# Minimizing a functional constrained to maximizing another

Consider the following minimization problem $$$$\min_{\phi}\int_V d^3x\ f(\phi(x),\phi'(x)) \tag{1}$$$$ to be constrained by maximizing $$$$\max_{\phi}\int_V d^3x\ g(\phi(x)). \tag{2}$$$$ I wonder if I could be provided with a simple approach to the problem. If I wanted to use Lagrange multipliers, how would the original problem be?
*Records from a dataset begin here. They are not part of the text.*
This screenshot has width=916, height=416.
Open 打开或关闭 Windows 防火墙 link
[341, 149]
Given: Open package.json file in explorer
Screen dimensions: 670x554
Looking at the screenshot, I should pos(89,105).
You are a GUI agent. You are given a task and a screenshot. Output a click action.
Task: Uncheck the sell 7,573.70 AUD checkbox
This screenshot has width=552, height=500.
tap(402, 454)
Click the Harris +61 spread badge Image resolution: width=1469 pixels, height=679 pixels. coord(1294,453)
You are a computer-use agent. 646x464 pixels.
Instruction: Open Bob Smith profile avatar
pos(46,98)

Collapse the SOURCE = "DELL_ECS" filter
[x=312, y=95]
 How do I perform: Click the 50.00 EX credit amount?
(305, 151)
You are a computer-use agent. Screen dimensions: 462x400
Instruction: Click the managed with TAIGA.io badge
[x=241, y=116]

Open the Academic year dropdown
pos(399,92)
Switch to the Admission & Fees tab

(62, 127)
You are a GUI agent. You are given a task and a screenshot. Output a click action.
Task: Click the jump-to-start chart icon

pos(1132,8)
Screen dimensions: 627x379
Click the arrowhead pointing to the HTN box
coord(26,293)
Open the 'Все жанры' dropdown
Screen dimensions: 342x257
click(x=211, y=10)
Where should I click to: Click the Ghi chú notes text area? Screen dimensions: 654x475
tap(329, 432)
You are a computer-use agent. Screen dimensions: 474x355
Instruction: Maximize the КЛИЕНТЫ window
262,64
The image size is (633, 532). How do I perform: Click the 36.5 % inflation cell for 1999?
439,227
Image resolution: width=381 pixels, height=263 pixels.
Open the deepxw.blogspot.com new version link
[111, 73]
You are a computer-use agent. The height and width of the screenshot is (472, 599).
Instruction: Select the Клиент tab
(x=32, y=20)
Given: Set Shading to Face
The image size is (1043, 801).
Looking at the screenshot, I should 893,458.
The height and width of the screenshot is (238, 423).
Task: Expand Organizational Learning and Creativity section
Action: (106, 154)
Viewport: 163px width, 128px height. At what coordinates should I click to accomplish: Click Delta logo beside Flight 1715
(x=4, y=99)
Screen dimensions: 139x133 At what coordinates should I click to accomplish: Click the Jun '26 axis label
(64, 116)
I don't know how to implement KKT conditions, since the constraint is not an equality or non-equality, but a maximization problem.

Also, I much prefer to combine the two into a single minimization problem, like the following simplified problem

$$$$\min_{\phi} \left\{\int_V d^3x\ f(\phi(x),\phi'(x)) - \int_V d^3x\ |g(\phi(x))|^2 \right\}, \tag{3}$$$$

which since we know that the second term is positive definite, does the work quite as I desire. (By the way, is it a conventional Lagrange multiplier problem with $$\lambda=1$$?) Since I want to keep the generality of the problem, I make no assumptions on $$g$$ (or, the integrand). But if any are needed, please let me know.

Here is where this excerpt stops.